Remix.run Logo
Remix clone Hacker News
new | show | ask | jobsGithub
cobertos 4 hours ago

> However, in the context of data from Terrace and others we believe a more likely factor is the vantage point itself. Internet scanning often consists of large campaigns coordinated by specific actors,

How does one do a measurement of traffic like this? You would have to own the nodes in the packet route to be able to see traffic, but TerraceNetworks or GreyNoise don't seem to be companies that do that. How do they get the data to analyze?

signalblur 4 hours ago | parent | next [-]

Greynoise and others have shell companies and spin up exposed infra specifically to pick up scanning activity.

They have them all over the world to get attackers scanning only certain regions etc.

I should also note - I’m extremely skeptical of the OPs claims or inference that the attackers have potentially fingerprinted greynoises sensors. To suggest this while some traffic increased from specific ASN’s seems unlikely that this was the case.

If it’s not clear - this was written by a competitor of theirs.

RupertSalt 3 hours ago | parent | next [-]
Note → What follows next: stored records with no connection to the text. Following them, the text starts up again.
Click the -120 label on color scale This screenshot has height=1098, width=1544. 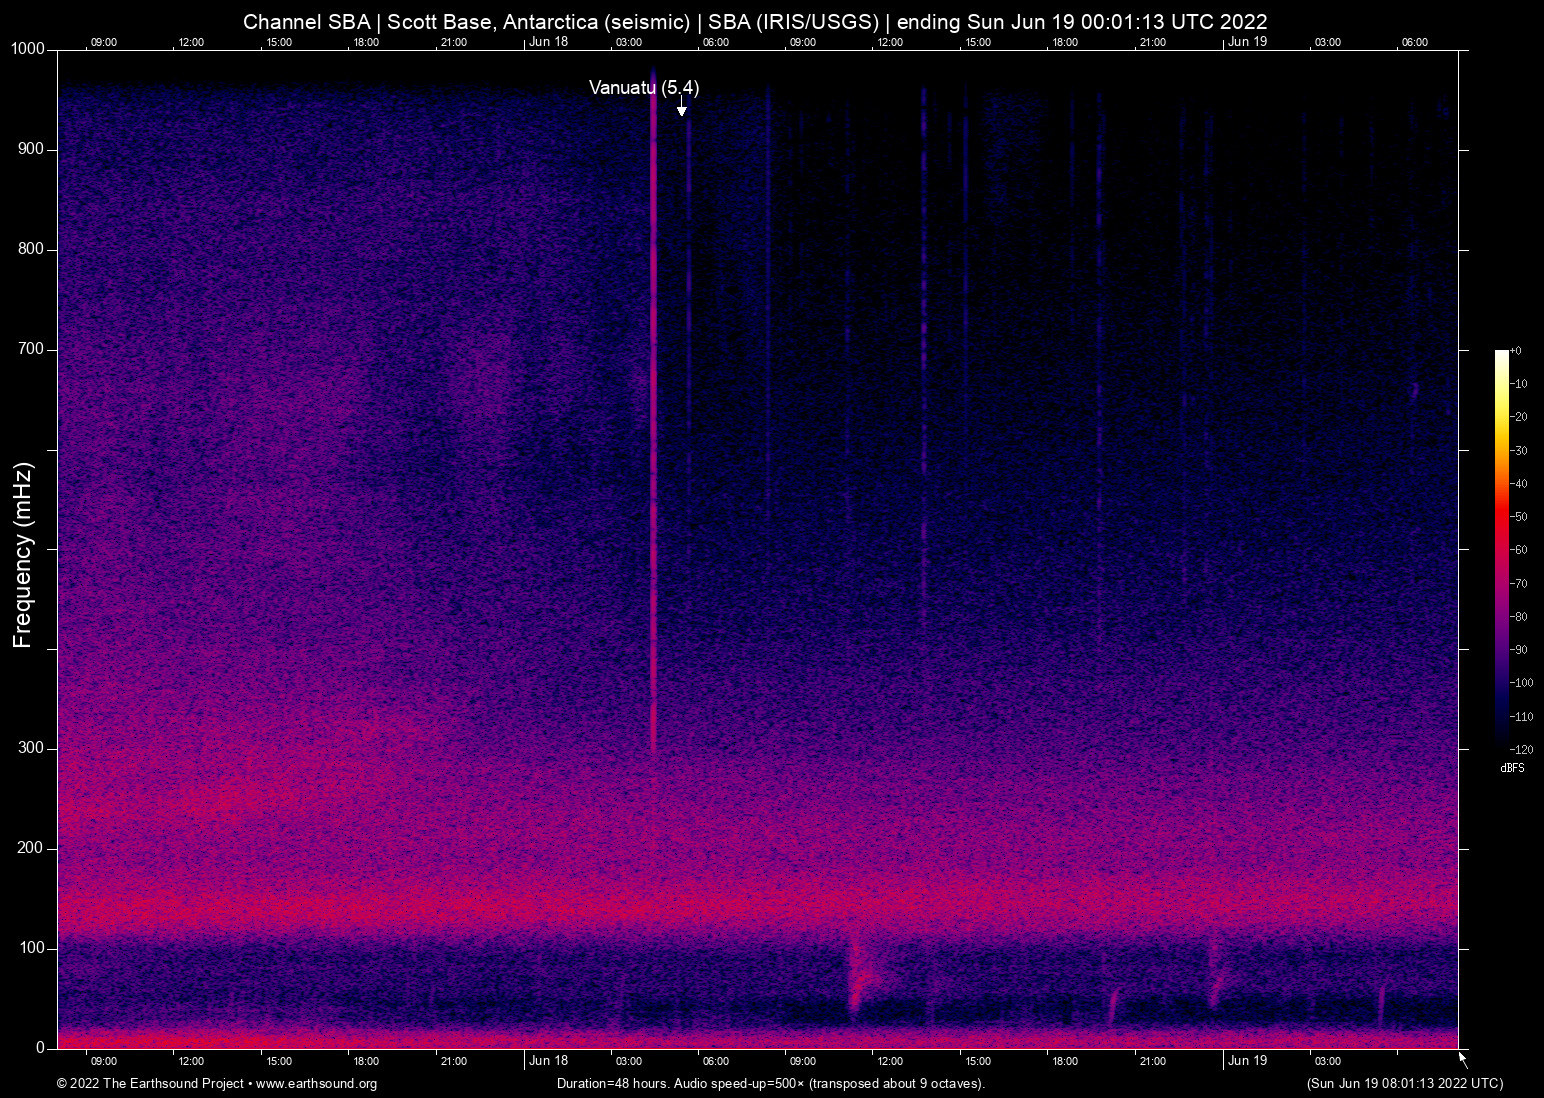[x=1522, y=749]
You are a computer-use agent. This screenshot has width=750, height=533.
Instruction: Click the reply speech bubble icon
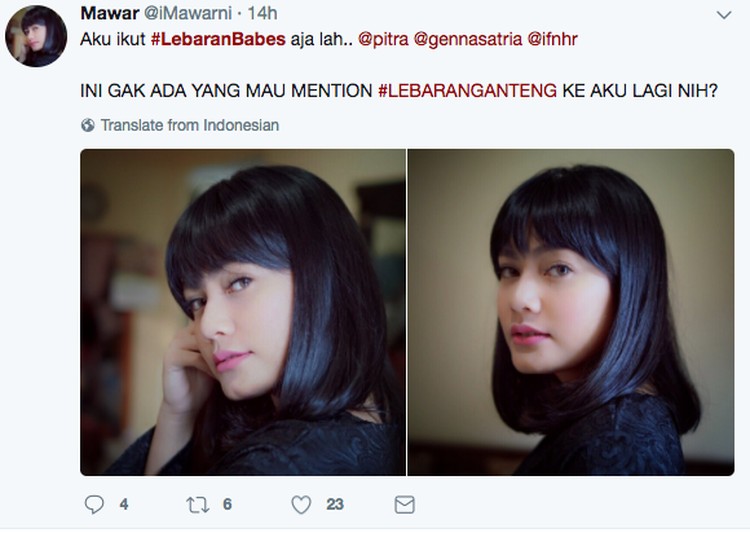(94, 504)
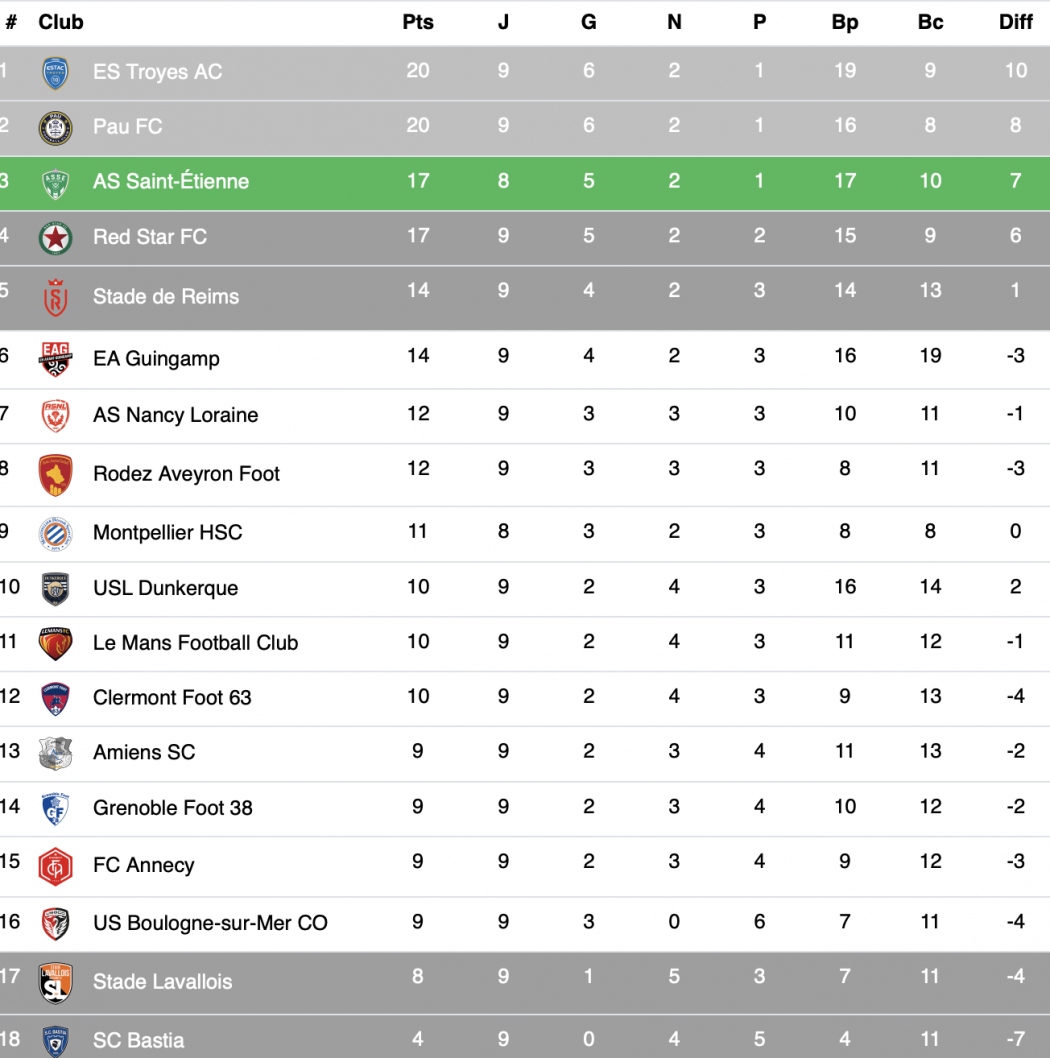Open the Le Mans Football Club link
Screen dimensions: 1050x1058
pyautogui.click(x=195, y=643)
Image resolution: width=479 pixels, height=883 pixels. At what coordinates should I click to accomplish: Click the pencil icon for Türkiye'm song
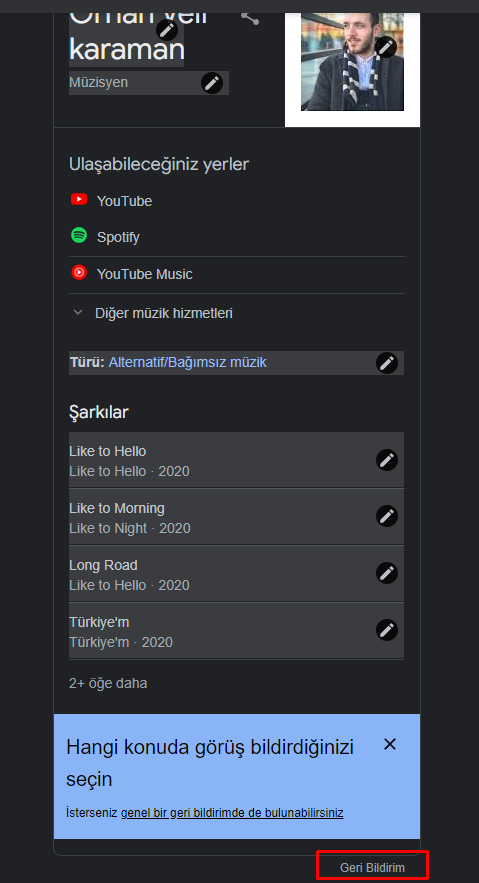387,630
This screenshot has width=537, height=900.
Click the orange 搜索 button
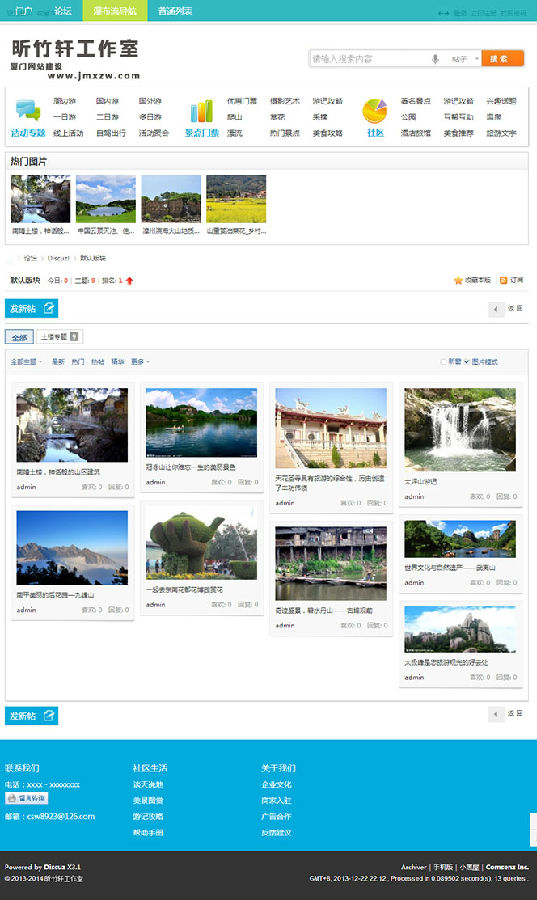(x=503, y=59)
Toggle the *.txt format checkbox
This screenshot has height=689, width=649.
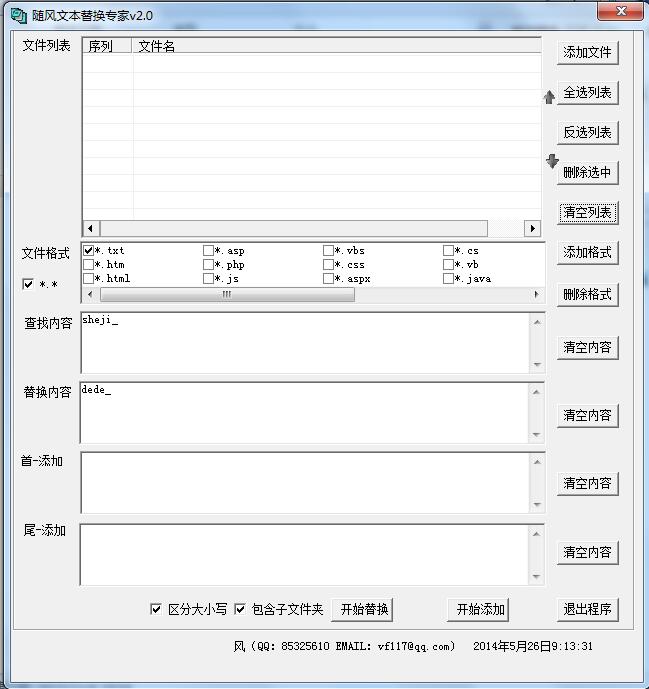[x=89, y=250]
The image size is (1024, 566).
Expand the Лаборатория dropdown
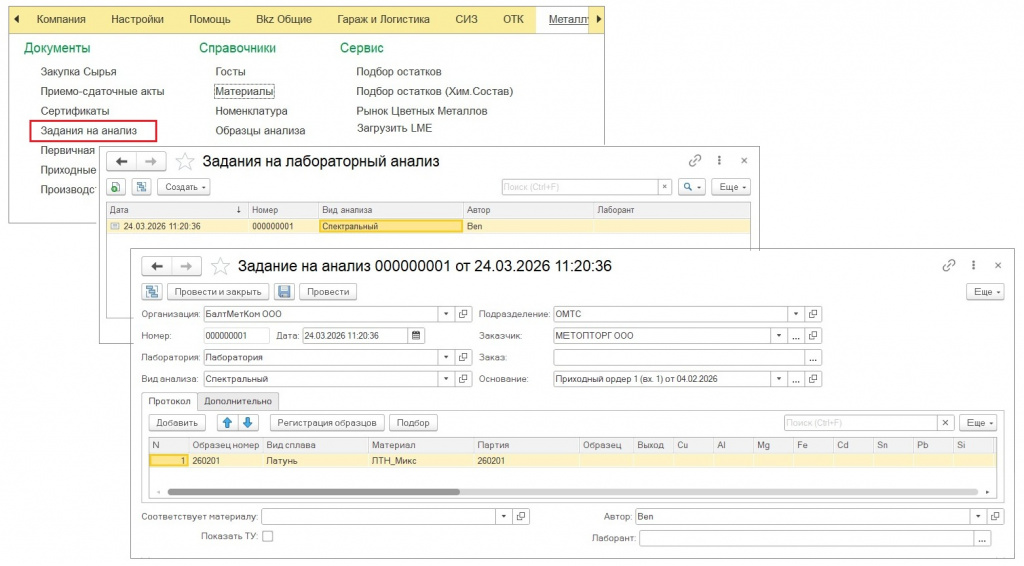(446, 357)
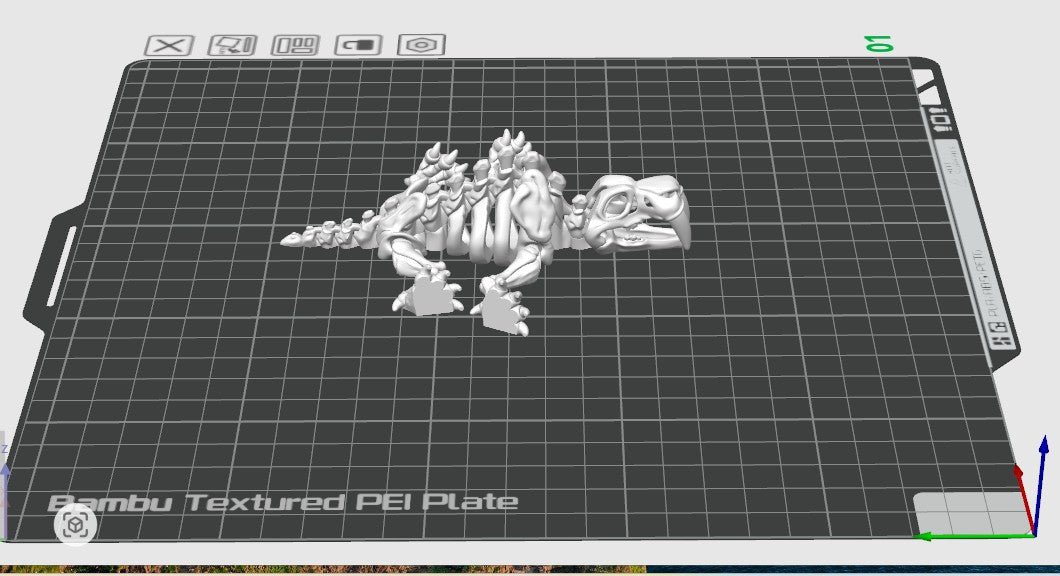Toggle the plate lock icon

pyautogui.click(x=359, y=45)
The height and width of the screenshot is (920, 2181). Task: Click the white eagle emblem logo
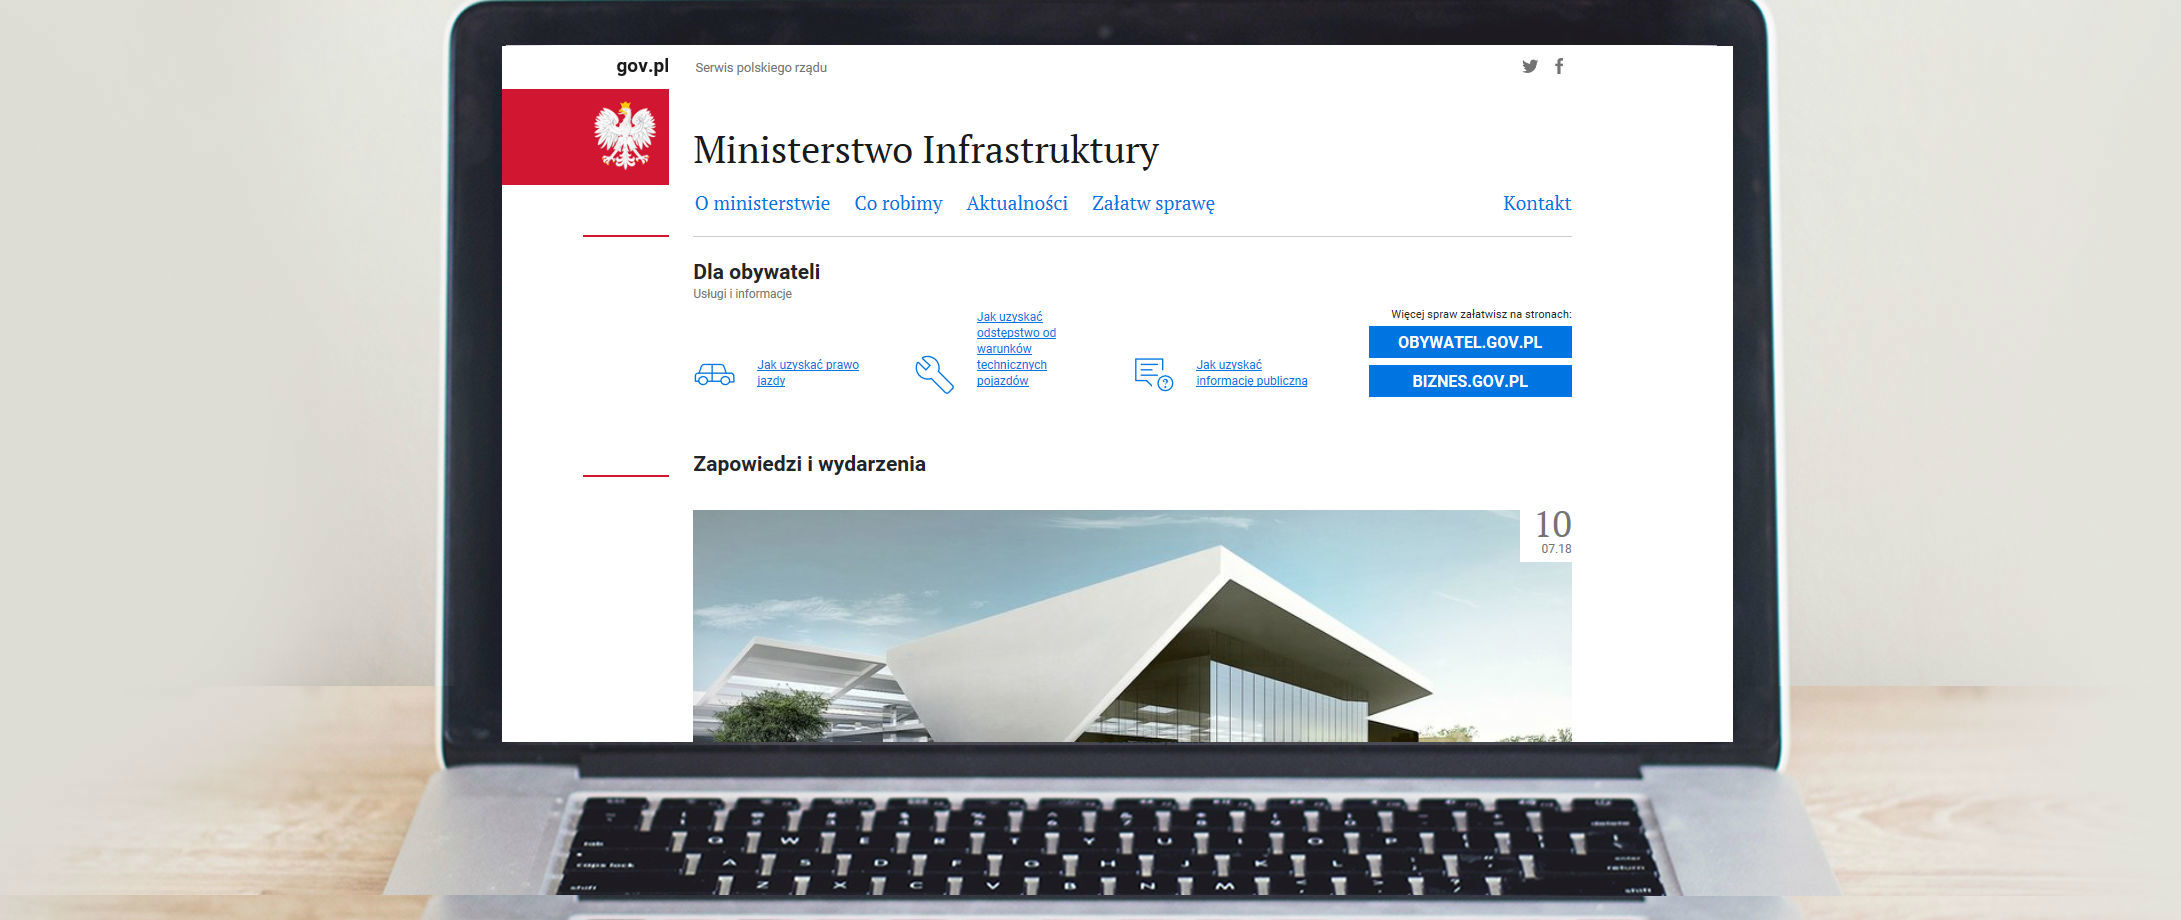[x=624, y=136]
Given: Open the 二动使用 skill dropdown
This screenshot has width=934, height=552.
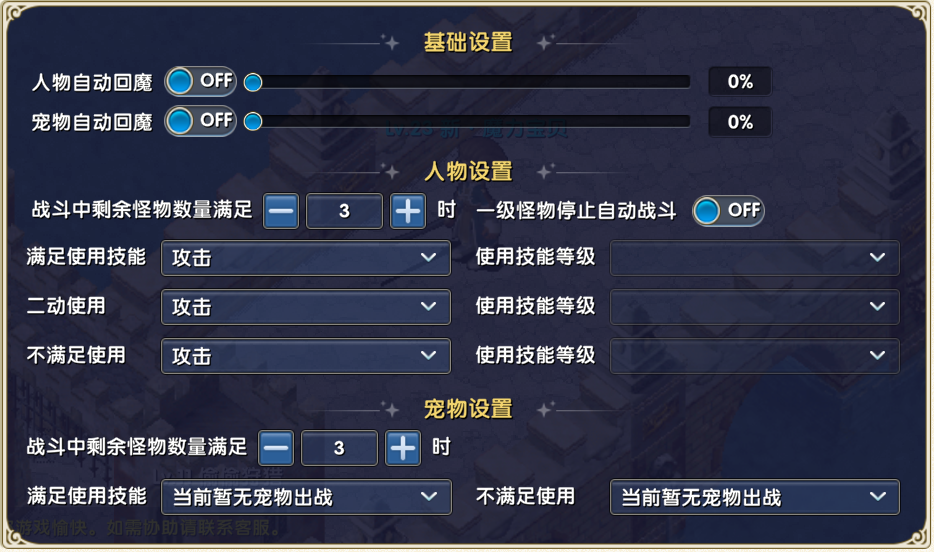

If you want a disinterested perspective from the Research & Education community, look to CAIDA, the Center for Applied Internet Data Analysis: https://www.caida.org/

Also I just found "Hawkeye" the author of TinyFugue, Ken Keys, employed here! Cool beans!

ericpauley 3 hours ago | parent [-]

CAIDA is doubtless a gold standard. One thing to note, however, is that the same vantage point avoidance issue applies even more to publicly-documented vantage points. In fact, it was concerns specifically about adversarial avoidance of academic telescopes that led to our research at UW-Madison and eventually to Terrace.

When looking at telescope data like CAIDA’s UCSD-NT, it’s also important to remember that source IPs can be spoofed absent a valid handshake, something that both our and GreyNoise’s analysis accounts for.

ericpauley 4 hours ago | parent | prev [-]

We cannot know for certain what the root cause is. However, honeypot fingerprinting is a well-known risk for any vantage point, particularly a high-profile one.

ericpauley 4 hours ago | parent | prev [-]

This is a very challenging problem, especially if you don’t want to be over-concentrated on specific threat actors (as we suspect has happened here).